• [About this exercise]
Could you output each line below exactly as it appears, excluding any pictures?

• [Entries supplied]
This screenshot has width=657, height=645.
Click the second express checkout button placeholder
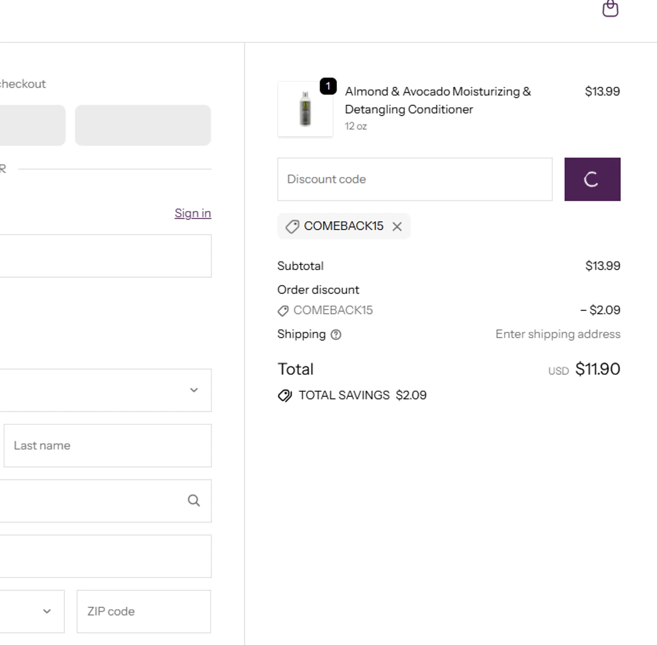143,125
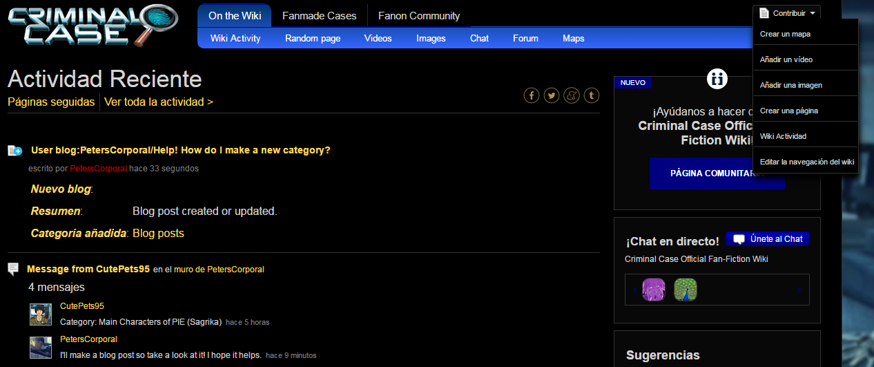The width and height of the screenshot is (874, 367).
Task: Click the third circular share icon
Action: pyautogui.click(x=571, y=95)
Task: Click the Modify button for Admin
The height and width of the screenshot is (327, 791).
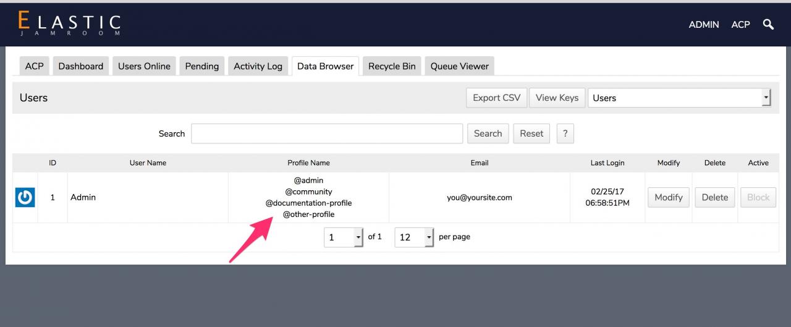Action: pyautogui.click(x=668, y=198)
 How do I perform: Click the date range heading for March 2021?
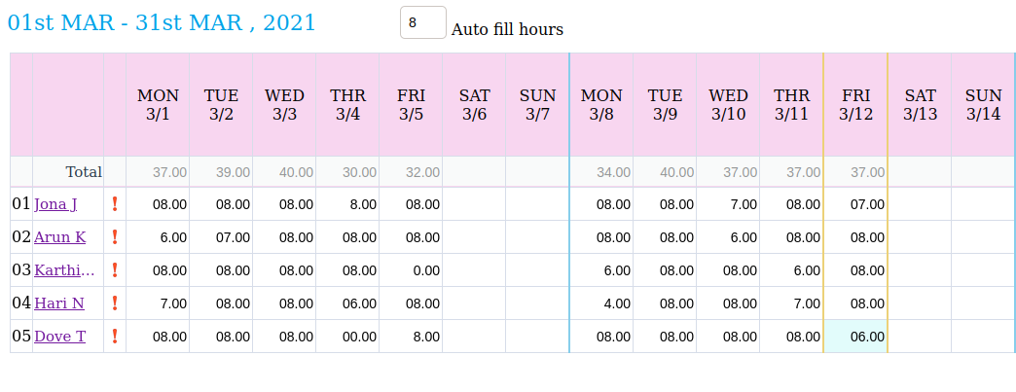(162, 21)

• [Final answer]
This screenshot has width=657, height=645.
Click the second express checkout button placeholder
143,125
The width and height of the screenshot is (874, 367).
Task: Click the third circular share icon
Action: pyautogui.click(x=571, y=95)
Task: Click the Modify button for Admin
The height and width of the screenshot is (327, 791).
Action: pyautogui.click(x=668, y=198)
 How do I perform: Click the date range heading for March 2021?
(162, 21)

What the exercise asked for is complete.